» Goal:
Echo the listing below verbatim, from the line containing "You are a computer-use" through the end of the listing, with both ends included. Leave the pictures out of your answer.

» Listed records:
****************************************
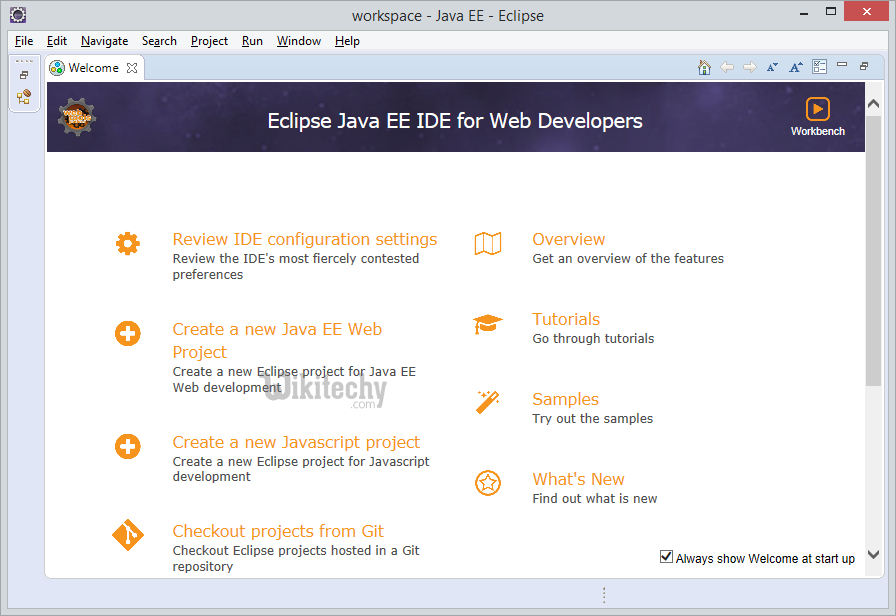This screenshot has height=616, width=896.
Task: Uncheck Always show Welcome at start up
Action: pyautogui.click(x=667, y=557)
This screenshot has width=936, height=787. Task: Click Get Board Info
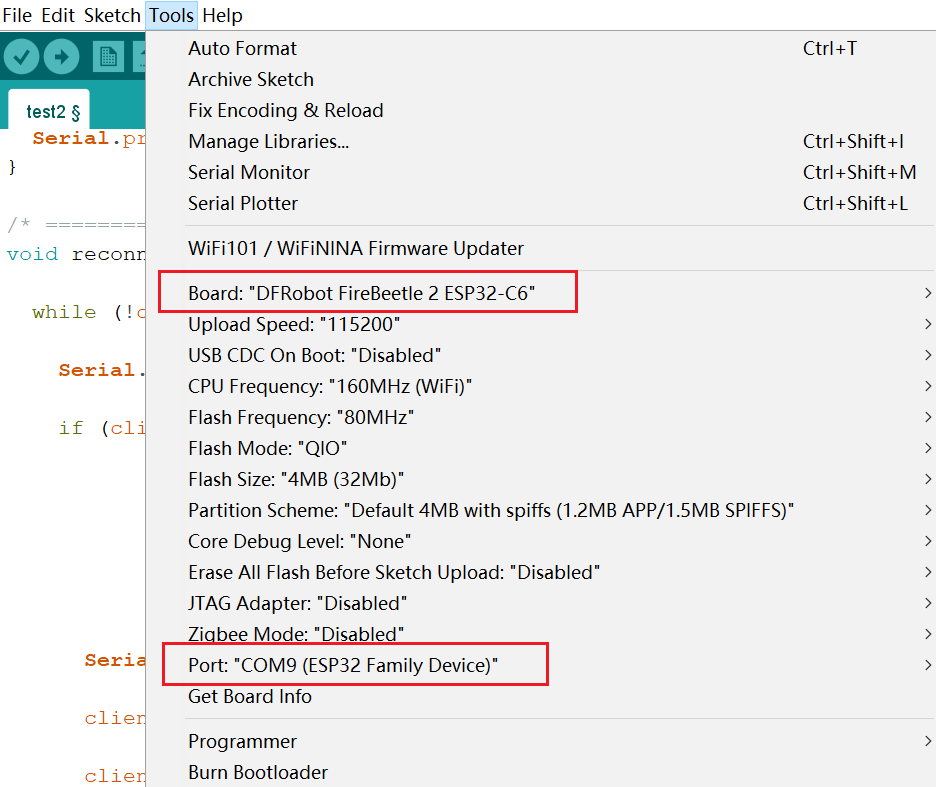click(x=250, y=696)

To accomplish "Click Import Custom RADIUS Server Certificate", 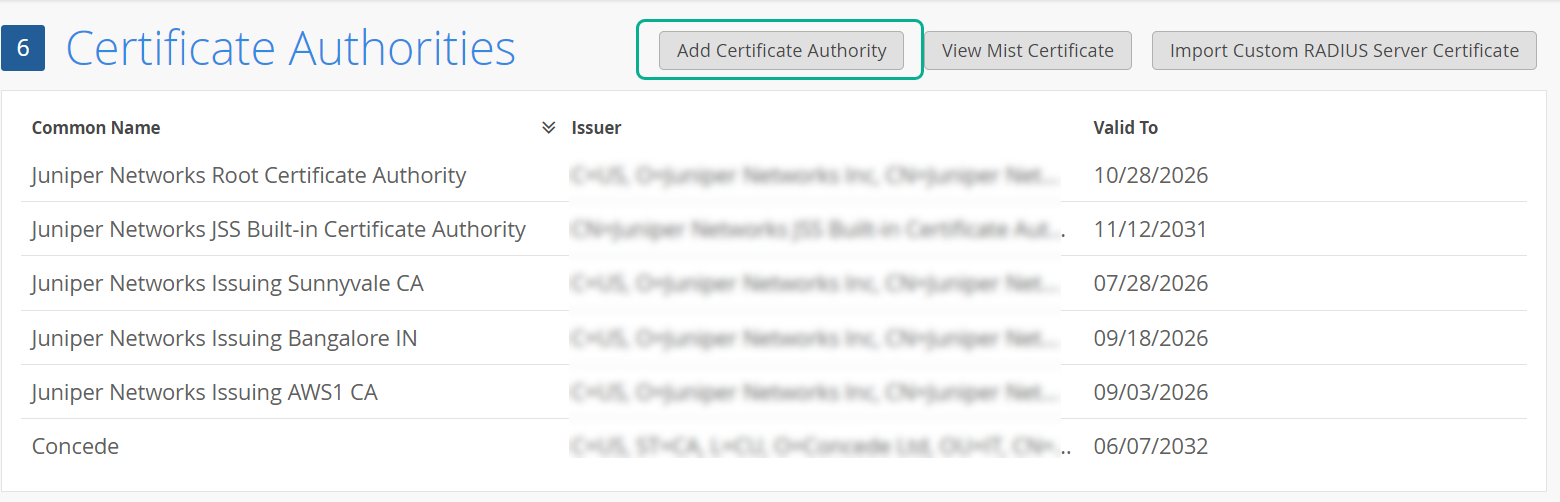I will click(1344, 50).
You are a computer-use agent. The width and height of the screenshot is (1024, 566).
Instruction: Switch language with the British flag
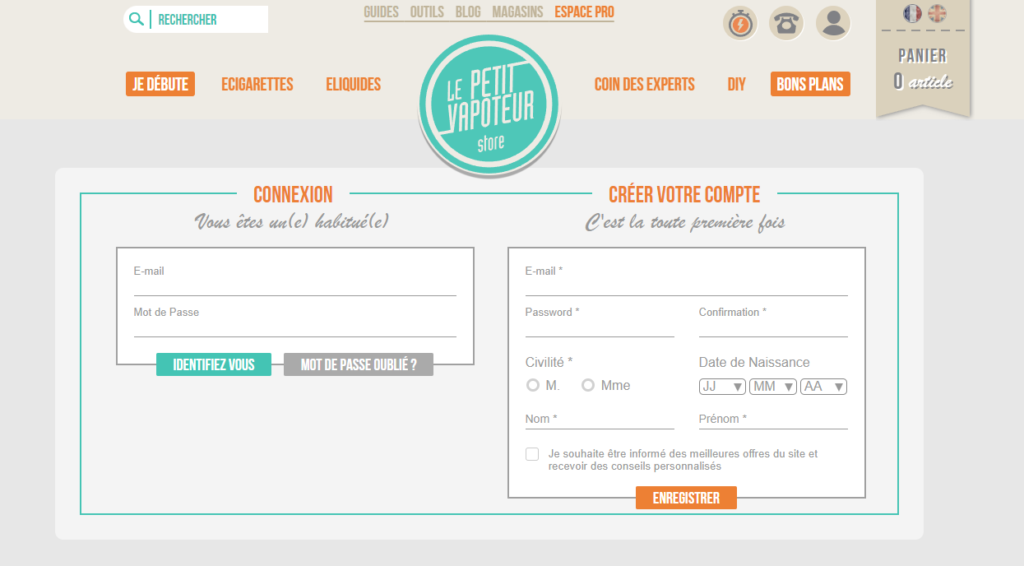click(x=938, y=13)
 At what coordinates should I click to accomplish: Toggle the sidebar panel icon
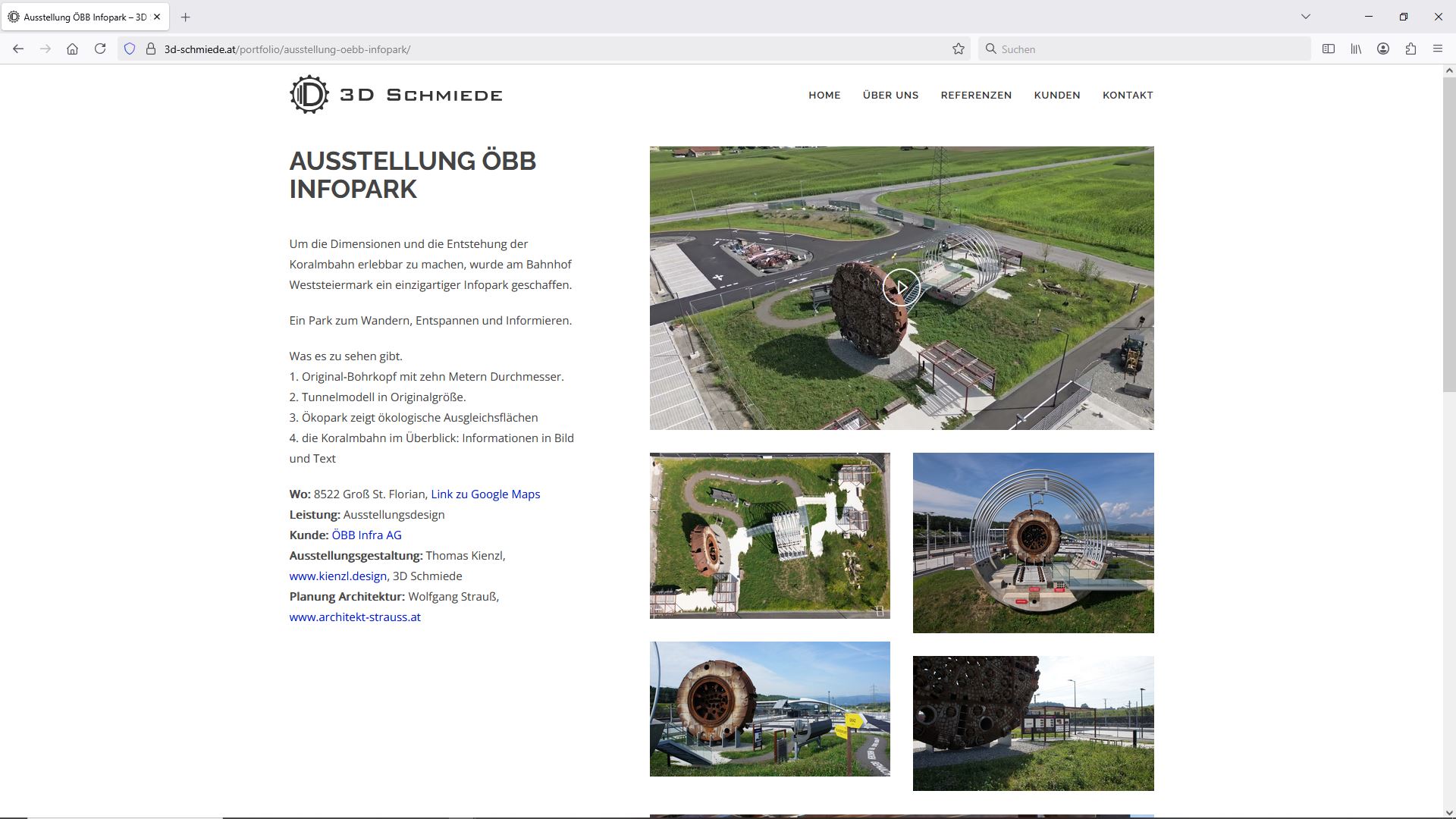point(1329,49)
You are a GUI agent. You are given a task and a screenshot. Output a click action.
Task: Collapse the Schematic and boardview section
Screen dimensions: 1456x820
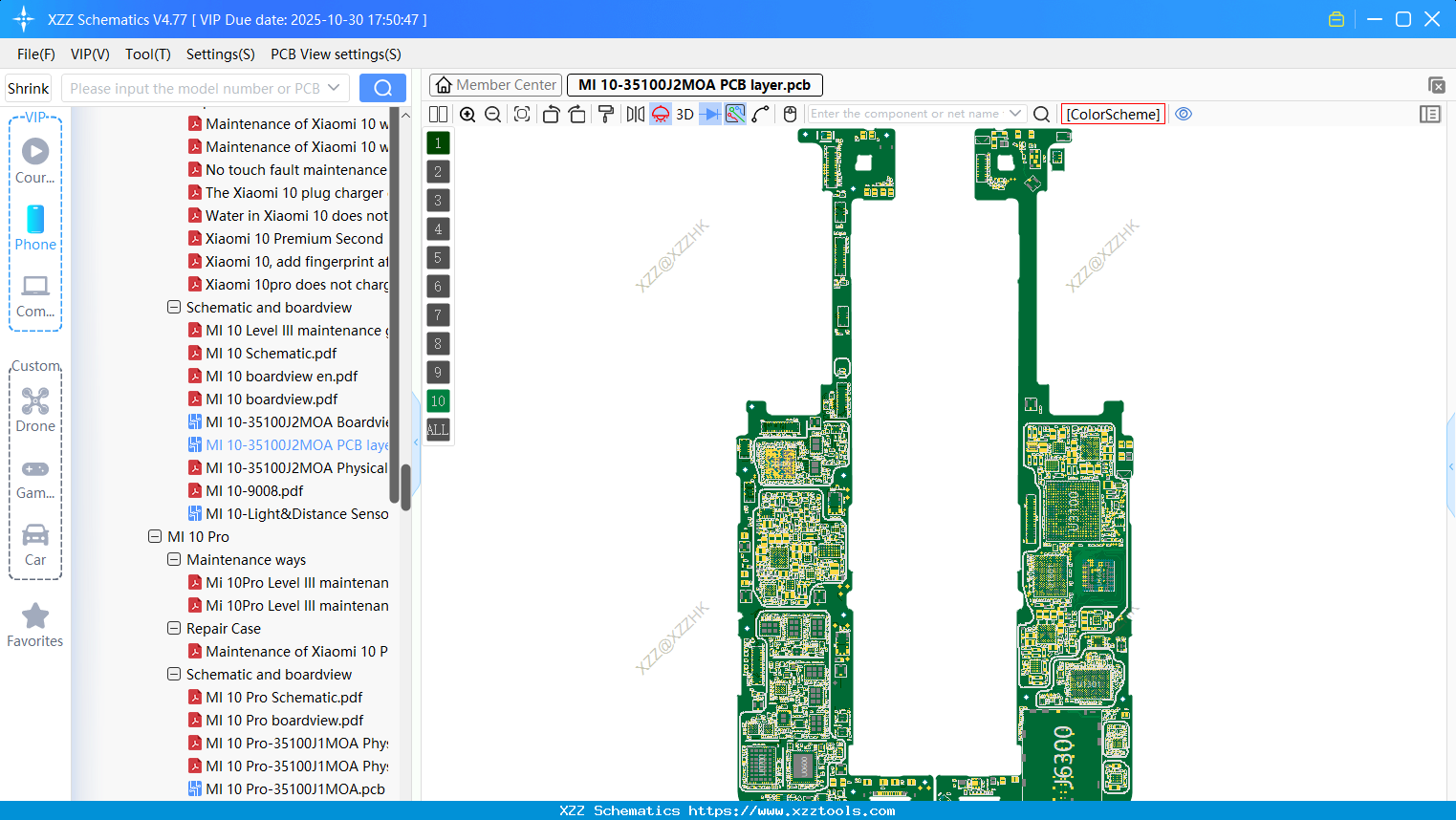[x=174, y=307]
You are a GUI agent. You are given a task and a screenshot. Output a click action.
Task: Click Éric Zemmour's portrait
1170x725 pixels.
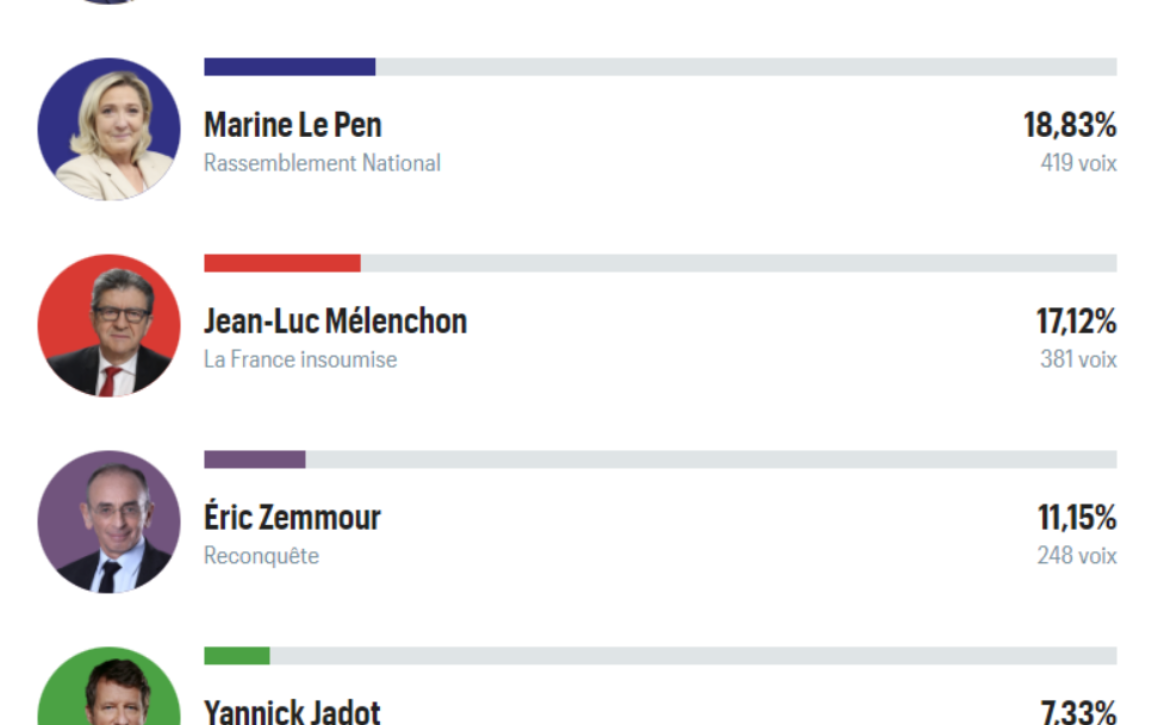(x=109, y=521)
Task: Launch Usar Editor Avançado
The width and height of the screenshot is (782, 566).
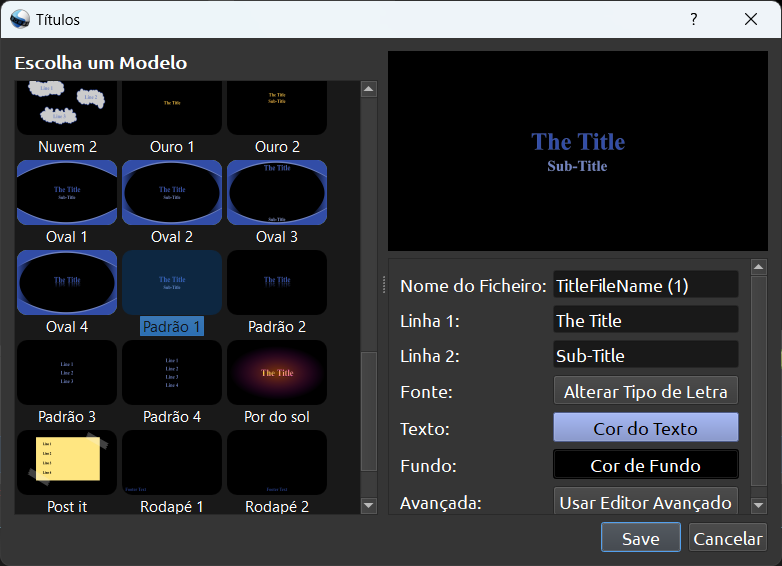Action: pos(646,501)
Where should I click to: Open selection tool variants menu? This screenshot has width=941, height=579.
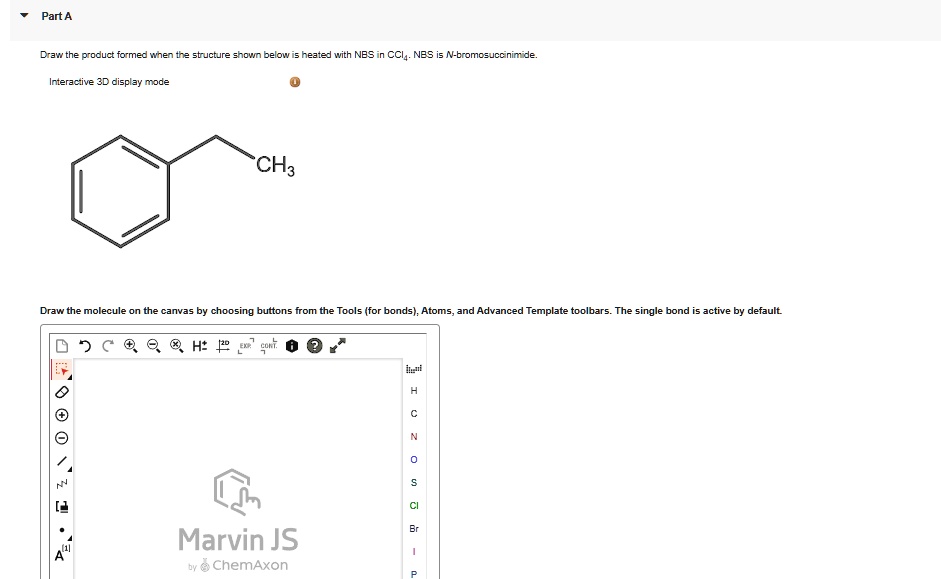(x=69, y=376)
****************************************
» Result of the exercise:
You are a computer-use agent. The width and height of the screenshot is (1024, 566).
Instruction: Switch language with the British flag
click(x=938, y=13)
 At what coordinates should I click to accomplish: Toggle the sidebar panel icon
point(1329,49)
You are a GUI agent. You are given a task and a screenshot. Output a click action.
Task: Collapse the Schematic and boardview section
Screen dimensions: 1456x820
[x=174, y=307]
You are a GUI agent. You are given a task and a screenshot. Output a click action.
Task: Click Éric Zemmour's portrait
1170x725 pixels.
(x=109, y=521)
Task: Launch Usar Editor Avançado
The width and height of the screenshot is (782, 566).
Action: pos(646,501)
Where should I click to: Open selection tool variants menu? This screenshot has width=941, height=579.
(x=69, y=376)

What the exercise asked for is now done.